TASK DIRECTIONS = In the data, extract each line that holds the string "screenshot".

Stored data entries
__________________________________________________

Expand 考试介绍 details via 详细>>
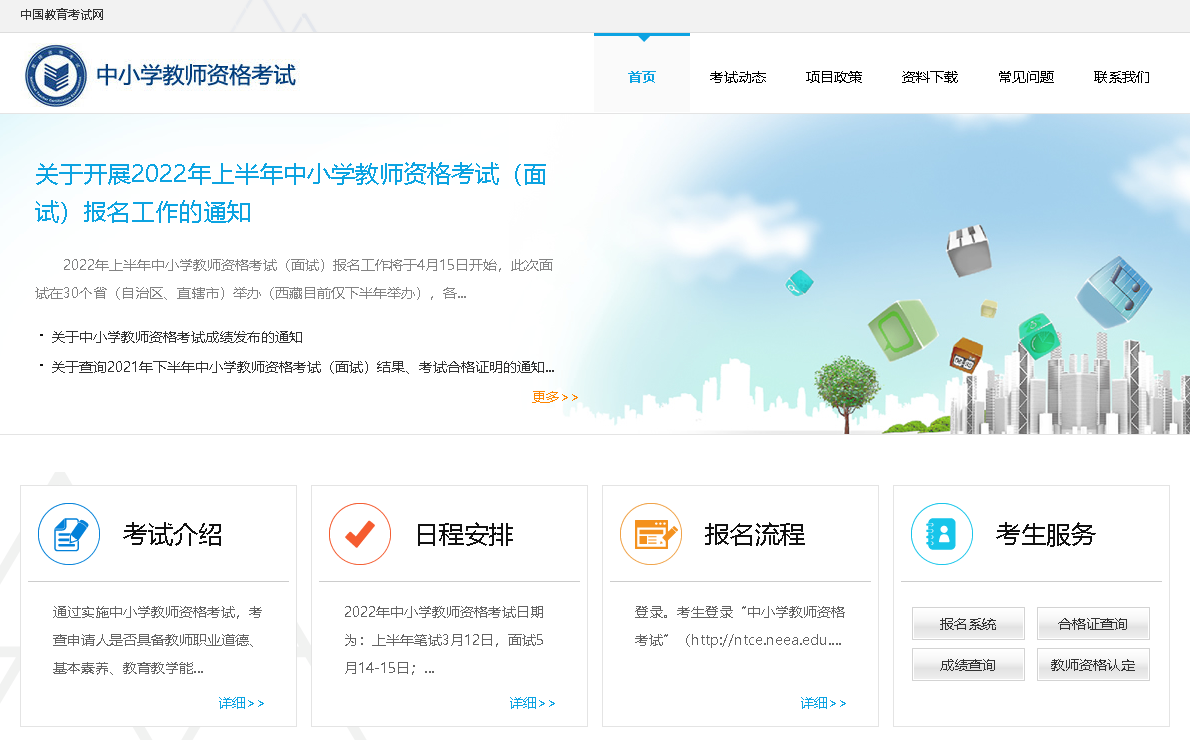 point(241,703)
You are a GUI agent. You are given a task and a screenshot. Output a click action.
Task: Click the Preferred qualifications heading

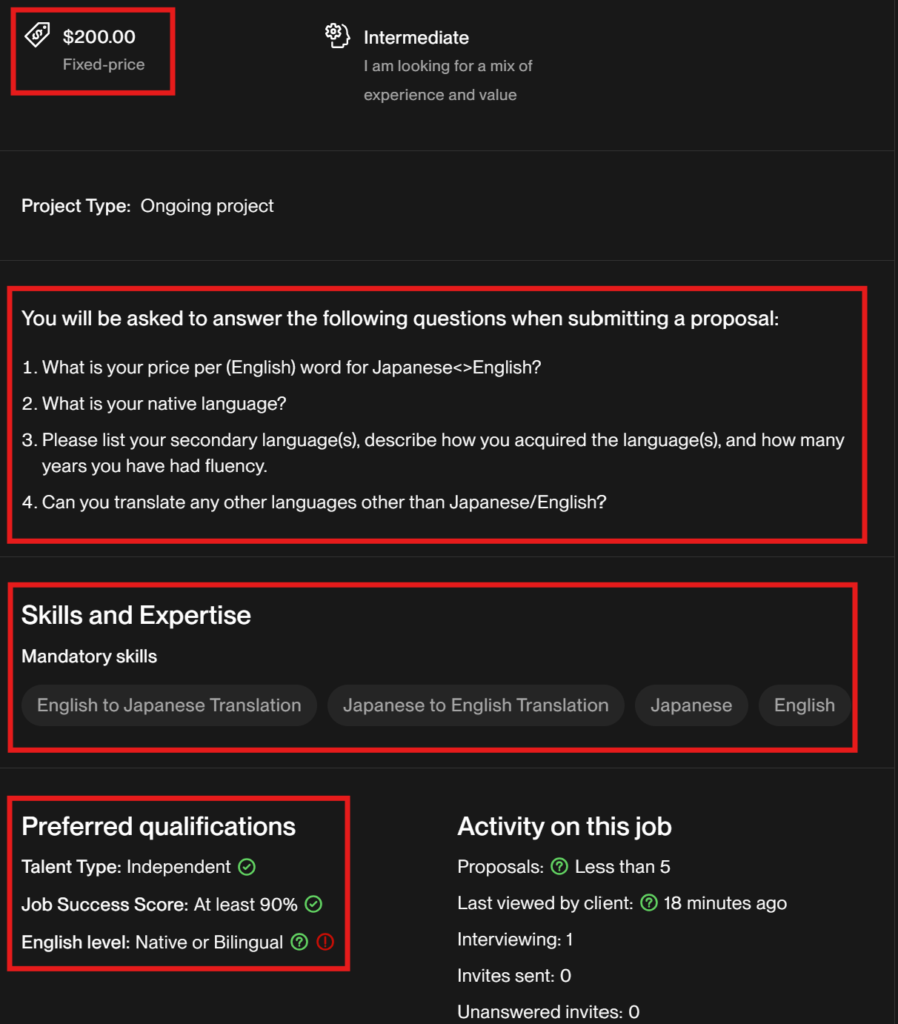click(159, 827)
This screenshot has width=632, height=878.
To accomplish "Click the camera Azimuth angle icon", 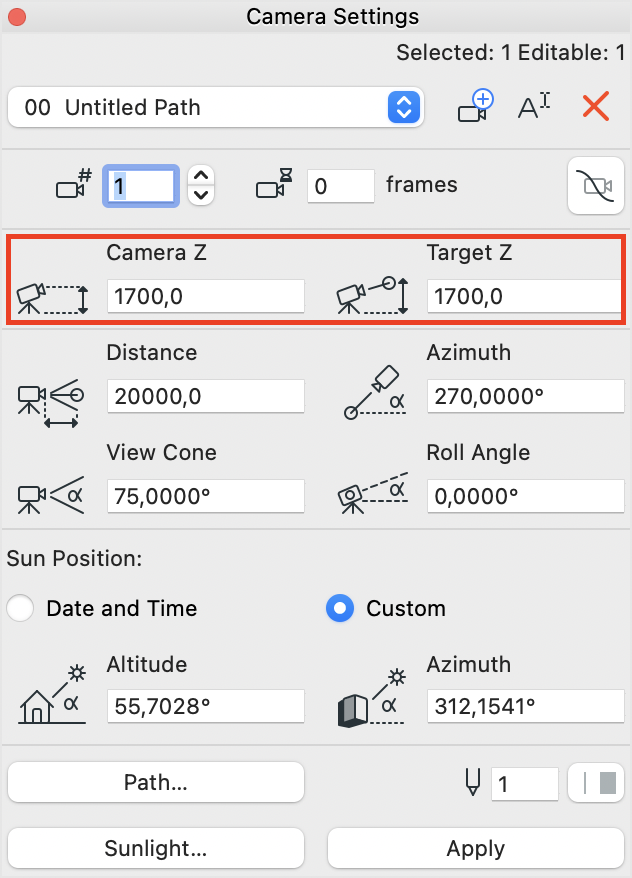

__________________________________________________

TASK ANSWER =
You are a GUI agent. You are given a task and a screenshot. Output a click action.
This screenshot has width=632, height=878.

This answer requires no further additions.